*Excerpt*
# where would one find cute, quality, reasonably-priced clothes in MY size?



## pnuttbuttajelli (Oct 27, 2009)

hai all 

so i have an on-going dilemma that i've left on the backburner for quite some time, but now it's boiling over!!

i sometimes find it hard to find clothes that are:
my size
quality
reasonably-priced
it's one, the other, or two out of the three.

when i go to Forever 21, there are tons that look good and fit me, but we all know that when you buy a top for $10 you usually get what you pay for, not to mention the styles are relevant for like... three weeks. 

there's always Torrid, but the clothes seem so ridiculously priced-- i don't care how big you are there's no need for a top to be $44 when i could've gotten the same thing at F21 at 1/3 the price. and whenever they have sales, i'm usually broke anyway.

so what else is there?
personally, i guess my style is simple. not Gap simple, but Express simple. i don't know how else to describe it.  
if it can go with a pair of jeans, i'm happy. 

i looooooooooove perusing ModCloth's website-- i think they have some of the cutest stuff anywhere, but i'm not to sure if their stuff would fit me... and some of the prices are kinda off-putting especially since i'm not familiar with their quality.

*Goals*
A. From the forum post about finding clothes, write out the passage that opens with the words containing "## pnuttbuttajelli (Oct" and closes with "it's boiling over!!".
B. In the forum post about finding clothes, what price does the poster say is too much for a Torrid top?

(Element and text location data)
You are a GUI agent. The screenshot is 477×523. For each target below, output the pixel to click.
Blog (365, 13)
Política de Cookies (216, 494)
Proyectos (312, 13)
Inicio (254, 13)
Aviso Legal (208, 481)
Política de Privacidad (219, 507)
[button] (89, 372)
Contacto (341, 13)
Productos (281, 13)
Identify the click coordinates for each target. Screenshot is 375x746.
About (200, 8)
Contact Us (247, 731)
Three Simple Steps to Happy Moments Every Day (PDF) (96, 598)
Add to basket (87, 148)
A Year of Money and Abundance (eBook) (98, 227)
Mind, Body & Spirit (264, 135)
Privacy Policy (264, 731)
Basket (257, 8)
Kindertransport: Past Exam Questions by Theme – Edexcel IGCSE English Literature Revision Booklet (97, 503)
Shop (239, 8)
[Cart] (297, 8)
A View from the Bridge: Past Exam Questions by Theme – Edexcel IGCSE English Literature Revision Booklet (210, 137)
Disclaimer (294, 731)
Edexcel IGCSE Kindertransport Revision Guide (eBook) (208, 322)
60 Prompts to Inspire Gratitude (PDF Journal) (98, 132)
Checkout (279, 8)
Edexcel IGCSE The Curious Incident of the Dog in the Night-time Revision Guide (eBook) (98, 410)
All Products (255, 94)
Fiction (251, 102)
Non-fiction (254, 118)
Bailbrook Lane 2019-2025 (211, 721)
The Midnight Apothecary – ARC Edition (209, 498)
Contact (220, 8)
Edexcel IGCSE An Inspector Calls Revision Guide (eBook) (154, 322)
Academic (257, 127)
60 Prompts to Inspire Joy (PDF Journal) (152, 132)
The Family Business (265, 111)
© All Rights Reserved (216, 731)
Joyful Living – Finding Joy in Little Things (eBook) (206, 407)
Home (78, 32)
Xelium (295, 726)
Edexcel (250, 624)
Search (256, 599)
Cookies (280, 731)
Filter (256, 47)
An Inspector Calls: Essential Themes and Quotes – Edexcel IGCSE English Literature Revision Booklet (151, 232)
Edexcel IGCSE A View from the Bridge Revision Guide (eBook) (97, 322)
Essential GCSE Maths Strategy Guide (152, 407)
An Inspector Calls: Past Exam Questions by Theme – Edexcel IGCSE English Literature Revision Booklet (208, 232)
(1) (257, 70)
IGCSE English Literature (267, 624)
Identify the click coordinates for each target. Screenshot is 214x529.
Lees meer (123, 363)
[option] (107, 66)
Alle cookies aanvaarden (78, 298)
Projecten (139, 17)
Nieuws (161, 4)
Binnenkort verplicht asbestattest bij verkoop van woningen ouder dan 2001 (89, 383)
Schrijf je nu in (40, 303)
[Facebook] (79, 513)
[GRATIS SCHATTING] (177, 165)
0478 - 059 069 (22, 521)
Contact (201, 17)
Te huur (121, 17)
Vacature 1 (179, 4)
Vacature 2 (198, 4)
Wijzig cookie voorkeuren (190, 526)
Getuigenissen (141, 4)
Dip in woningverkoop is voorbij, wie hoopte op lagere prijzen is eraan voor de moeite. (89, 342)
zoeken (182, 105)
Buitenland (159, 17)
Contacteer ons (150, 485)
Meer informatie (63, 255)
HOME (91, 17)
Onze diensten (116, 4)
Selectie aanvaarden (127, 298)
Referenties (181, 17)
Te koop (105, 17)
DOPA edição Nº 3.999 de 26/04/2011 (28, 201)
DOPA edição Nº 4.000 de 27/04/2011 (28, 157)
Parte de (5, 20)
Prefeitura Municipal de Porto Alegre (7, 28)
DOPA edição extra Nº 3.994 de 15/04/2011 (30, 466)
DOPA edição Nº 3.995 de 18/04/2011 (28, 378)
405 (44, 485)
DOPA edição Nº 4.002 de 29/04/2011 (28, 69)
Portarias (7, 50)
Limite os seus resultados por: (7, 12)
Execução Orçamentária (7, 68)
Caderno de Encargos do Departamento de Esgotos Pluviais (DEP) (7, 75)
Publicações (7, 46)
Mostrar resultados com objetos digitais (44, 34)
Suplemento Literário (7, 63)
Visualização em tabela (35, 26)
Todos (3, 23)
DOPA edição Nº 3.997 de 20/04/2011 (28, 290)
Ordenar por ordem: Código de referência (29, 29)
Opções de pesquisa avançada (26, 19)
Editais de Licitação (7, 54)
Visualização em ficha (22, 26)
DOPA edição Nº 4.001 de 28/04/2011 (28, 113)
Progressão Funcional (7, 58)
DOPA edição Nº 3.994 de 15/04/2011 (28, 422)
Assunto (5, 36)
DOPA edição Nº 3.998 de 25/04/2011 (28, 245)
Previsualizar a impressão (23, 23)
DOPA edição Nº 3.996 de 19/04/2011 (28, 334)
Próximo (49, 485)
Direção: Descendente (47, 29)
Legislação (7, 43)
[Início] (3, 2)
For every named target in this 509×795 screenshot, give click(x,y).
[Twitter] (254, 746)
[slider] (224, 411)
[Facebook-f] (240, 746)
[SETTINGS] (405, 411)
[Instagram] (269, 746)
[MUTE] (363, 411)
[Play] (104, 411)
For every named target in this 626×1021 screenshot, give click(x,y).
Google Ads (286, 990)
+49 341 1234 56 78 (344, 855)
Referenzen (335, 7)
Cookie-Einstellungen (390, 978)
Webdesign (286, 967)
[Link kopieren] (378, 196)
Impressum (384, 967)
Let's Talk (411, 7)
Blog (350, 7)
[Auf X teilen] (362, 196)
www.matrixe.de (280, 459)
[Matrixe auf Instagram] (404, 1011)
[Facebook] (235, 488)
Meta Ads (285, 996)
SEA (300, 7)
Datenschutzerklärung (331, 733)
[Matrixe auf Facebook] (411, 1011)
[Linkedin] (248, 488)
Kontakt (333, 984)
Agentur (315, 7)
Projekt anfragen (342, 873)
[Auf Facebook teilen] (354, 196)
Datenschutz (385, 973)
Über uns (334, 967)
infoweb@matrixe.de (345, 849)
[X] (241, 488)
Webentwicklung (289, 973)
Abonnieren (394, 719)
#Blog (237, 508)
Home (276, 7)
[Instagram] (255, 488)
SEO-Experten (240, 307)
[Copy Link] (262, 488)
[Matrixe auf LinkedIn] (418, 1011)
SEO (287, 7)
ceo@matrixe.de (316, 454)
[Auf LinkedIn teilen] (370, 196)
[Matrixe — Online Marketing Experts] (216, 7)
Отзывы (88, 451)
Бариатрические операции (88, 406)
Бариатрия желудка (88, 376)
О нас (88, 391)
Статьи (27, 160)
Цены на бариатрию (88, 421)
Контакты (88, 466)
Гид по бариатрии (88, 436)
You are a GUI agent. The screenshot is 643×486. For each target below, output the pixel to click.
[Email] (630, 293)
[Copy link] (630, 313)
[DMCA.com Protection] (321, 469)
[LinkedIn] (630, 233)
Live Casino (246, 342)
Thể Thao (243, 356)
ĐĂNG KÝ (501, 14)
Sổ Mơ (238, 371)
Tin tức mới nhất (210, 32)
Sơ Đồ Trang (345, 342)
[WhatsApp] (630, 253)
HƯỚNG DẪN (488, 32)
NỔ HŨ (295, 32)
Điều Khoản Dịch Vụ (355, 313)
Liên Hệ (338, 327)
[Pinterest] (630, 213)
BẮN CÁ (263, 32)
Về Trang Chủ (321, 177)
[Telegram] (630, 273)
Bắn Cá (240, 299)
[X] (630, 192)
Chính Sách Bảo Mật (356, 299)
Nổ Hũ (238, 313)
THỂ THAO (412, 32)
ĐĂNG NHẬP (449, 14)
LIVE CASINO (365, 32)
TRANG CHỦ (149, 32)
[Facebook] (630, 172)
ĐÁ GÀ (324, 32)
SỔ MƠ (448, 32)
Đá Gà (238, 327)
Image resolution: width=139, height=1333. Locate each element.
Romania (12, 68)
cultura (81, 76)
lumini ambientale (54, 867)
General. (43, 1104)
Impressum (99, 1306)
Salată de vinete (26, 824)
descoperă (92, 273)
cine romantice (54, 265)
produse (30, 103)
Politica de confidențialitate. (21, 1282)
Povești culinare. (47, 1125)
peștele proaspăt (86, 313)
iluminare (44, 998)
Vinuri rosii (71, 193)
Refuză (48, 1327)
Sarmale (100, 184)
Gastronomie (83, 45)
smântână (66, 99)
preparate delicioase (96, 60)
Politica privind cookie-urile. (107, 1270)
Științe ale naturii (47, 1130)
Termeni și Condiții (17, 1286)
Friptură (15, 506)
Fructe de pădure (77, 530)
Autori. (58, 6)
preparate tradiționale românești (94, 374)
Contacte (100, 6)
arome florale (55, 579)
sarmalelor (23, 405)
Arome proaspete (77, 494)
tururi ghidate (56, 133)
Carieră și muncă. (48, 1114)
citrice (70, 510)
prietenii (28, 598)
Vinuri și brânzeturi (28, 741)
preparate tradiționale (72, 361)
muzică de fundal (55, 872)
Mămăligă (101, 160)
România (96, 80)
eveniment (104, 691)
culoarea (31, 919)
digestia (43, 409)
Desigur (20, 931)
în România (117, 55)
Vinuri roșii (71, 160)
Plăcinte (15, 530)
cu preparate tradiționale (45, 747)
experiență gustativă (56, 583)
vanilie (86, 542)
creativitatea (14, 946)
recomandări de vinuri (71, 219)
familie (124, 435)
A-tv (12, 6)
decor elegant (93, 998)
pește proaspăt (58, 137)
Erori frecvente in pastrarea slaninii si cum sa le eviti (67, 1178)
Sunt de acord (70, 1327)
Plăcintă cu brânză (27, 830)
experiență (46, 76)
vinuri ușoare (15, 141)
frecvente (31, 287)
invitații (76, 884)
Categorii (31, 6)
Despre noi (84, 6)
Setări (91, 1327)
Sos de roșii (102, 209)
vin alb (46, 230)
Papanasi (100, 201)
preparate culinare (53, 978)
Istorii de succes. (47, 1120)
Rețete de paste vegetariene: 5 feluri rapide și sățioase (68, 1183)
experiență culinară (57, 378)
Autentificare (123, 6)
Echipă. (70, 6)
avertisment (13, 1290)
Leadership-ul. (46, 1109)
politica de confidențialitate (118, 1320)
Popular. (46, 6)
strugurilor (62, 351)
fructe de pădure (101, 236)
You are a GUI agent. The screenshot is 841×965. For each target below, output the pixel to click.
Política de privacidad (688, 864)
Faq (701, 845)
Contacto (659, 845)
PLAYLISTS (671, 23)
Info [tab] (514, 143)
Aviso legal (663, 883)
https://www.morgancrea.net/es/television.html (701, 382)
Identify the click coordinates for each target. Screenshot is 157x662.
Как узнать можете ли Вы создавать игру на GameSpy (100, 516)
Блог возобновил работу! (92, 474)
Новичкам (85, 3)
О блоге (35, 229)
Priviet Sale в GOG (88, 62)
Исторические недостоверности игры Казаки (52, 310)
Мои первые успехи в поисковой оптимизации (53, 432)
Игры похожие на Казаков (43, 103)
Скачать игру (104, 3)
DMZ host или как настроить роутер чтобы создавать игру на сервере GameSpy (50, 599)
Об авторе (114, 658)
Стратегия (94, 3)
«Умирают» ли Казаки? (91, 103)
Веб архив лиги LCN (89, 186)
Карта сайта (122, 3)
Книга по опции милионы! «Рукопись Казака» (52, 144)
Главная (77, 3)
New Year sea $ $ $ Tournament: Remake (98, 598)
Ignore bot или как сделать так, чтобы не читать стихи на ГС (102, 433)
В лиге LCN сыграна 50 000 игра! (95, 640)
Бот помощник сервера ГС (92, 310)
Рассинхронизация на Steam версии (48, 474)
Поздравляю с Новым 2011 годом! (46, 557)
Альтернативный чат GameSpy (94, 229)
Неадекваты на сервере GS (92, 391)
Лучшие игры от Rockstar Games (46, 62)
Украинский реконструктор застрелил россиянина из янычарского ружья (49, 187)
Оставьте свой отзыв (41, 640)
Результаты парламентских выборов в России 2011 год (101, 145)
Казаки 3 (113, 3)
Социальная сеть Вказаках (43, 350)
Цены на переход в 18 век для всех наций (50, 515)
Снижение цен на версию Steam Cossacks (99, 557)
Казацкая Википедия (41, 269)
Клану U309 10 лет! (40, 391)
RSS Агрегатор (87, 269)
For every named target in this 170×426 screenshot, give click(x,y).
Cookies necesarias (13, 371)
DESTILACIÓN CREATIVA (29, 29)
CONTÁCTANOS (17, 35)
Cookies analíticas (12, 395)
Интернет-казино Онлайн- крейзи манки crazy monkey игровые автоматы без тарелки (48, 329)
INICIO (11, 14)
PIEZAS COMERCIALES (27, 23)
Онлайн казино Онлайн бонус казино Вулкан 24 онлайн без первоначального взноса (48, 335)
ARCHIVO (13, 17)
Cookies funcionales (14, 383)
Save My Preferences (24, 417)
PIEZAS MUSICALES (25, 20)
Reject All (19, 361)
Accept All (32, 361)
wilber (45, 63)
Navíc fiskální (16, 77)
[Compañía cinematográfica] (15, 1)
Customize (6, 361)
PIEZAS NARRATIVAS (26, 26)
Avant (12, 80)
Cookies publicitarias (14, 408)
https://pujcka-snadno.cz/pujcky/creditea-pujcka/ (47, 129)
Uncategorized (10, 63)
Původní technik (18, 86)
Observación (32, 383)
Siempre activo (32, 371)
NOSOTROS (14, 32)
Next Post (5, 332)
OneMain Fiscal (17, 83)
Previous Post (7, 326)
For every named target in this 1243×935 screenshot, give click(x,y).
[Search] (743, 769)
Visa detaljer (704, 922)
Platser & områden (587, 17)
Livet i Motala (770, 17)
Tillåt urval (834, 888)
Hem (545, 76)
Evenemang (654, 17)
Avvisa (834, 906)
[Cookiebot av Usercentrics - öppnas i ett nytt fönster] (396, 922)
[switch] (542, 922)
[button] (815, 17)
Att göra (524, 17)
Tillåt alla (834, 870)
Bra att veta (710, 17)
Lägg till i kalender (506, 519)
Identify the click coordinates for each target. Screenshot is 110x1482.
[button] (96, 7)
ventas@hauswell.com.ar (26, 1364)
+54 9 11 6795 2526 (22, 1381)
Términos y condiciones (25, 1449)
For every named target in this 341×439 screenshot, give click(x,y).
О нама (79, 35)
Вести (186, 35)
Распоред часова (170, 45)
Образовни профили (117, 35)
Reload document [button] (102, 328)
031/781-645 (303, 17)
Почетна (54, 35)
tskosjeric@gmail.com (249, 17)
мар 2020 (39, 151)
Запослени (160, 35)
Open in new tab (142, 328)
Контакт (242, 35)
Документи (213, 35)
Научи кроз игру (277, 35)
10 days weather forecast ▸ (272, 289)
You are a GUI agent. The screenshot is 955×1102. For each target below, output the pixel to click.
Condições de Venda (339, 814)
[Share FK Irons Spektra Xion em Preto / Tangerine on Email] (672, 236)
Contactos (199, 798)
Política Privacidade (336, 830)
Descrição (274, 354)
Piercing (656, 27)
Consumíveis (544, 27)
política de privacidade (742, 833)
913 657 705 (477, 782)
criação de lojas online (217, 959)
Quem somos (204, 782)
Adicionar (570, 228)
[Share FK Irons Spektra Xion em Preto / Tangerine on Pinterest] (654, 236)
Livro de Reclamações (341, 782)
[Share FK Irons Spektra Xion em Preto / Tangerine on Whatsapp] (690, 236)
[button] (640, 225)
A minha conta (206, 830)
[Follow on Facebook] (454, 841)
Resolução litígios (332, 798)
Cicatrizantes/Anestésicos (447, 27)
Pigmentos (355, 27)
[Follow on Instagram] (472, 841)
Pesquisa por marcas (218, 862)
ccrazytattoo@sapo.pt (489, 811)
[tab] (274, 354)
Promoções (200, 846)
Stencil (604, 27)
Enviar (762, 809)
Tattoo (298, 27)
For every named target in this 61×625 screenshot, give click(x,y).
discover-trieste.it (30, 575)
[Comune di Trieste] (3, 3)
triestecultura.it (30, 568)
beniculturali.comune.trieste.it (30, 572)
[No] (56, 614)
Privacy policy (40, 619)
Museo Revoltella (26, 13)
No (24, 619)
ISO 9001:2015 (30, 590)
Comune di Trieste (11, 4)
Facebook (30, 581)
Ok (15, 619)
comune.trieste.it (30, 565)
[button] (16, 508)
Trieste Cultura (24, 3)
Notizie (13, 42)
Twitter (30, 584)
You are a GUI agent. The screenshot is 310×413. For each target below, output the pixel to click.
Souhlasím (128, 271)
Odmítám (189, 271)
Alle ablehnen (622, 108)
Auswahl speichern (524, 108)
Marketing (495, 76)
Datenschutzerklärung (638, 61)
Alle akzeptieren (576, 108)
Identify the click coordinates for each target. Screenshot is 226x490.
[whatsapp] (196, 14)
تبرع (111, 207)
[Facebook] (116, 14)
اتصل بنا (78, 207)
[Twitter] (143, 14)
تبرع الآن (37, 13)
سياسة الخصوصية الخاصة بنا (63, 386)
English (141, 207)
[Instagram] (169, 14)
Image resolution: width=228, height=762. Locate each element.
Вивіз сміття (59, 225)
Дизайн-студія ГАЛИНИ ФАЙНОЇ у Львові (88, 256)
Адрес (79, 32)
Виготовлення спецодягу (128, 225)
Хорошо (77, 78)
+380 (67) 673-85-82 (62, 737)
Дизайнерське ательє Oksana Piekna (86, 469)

*Answers to the problems*
A.
## pnuttbuttajelli (Oct 27, 2009)

hai all 

so i have an on-going dilemma that i've left on the backburner for quite some time, but now it's boiling over!!

B. $44